Todavia, décima primeira observação, esta trajetória deverá acabar por criar problemas também aos próprios EUA, os quais têm até agora extraído consideráveis vantagens de senhoriagem da posição obviamente privilegiada em que encontram, desde que Nixon, há 50 anos, suprimiu a convertibilidade dólar-ouro. Em síntese, só mesmo um país cuja moeda goze das vantagens de senhoriagem que o dólar possui pode continuar a ter simultaneamente um enorme défice orçamental e um brutal défice externo, sem que isso conduza rapidamente à sua ruína. E isso acontece, em essência, porque a procura de dólares continua a ser alimentada, em todo o mundo, pela necessidade de usá-los para transacionar um certo número de produtos essenciais, em particular petróleo. São estes fluxos que fundamentalmente seguram o dólar como ‘super moeda’ mundial. Em paralelo, claro, os EUA transformaram-se também em ‘protetor’ ou ‘padrinho militar’ dos produtores de petróleo do Médio Oriente, embora se trate aqui, de facto, de racketeering, ou duma variedade de ‘serviço’ típico dos famosos Sopranos… Mas isso é conversa mais longa. O importante é que, mesmo sem o reequilíbrio das suas exportações assim parcialmente adquirido, os EUA podem permanecer indefinidamente deficitários, o resto do mundo continuando em essência a comprar dívida norte-americana, na medida em que o dólar continue a operar como ‘super moeda’.

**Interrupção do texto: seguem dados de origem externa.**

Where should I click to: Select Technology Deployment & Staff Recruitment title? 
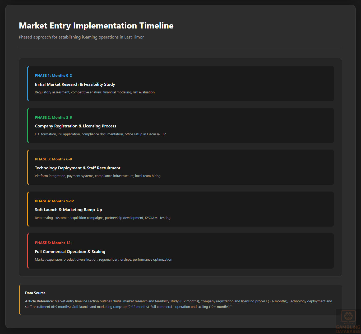[x=77, y=168]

Entretanto, décimo segundo, a prática repetida das chamadas “sanções” (configurando uma completa ilegalidade, um total desrespeito pelo direito internacional, o equivalente do sitiar da cidades nas guerras medievais para as forçar pela fome a render-se, como repetidamente notado por vários autores, entre outro o famoso jurista Alfred de Zayas), o correspondente abuso grosseiro, pelos EUA, das vantagens que lhes são dadas pela sua posição excecional, tem induzido vários agentes económicos à escala global a procurar alternativas. A verdade, porém, é que se tem ‘empastelado’ muito nessa matéria. Todavia, aparentemente não mais, depois da recente vaga das chamadas sanctions from Hell que o Ocidente Coletivo quis (como intenção criminosa, claramente genocida e oficialmente declarada) impor a toda a sociedade russa. Decididamente, não mais. As alternativas estão a chegar: desta vez, podemos estar certos disso, é mesmo para levar muito a sério. Também quanto a isto a Rússia terá demorado a reagir (e o resto dos BRICS decerto mais ainda), mas também quanto a isto se poderá decerto aplicar o princípio do “não perdes pela demora O novo mundo económico e financeiro incluirá a indexação do rublo ao ouro, ao gás e/ou a outros recursos naturais, bem como tentativas de construção duma moeda-cabaz alternativa ao dólar, para o comércio internacional entre países exteriores ao Ocidente Coletivo. Tudo isto tenderá, previsivelmente, a criar pressões deflacionistas na Rússia e inflacionistas (talvez mesmo de hiperinflação) a Ocidente. Pode ir-se conjeturando, quanto a isso, na linha desta entrevista: resistir.info/p_escobar/glazyev_14abr22.html.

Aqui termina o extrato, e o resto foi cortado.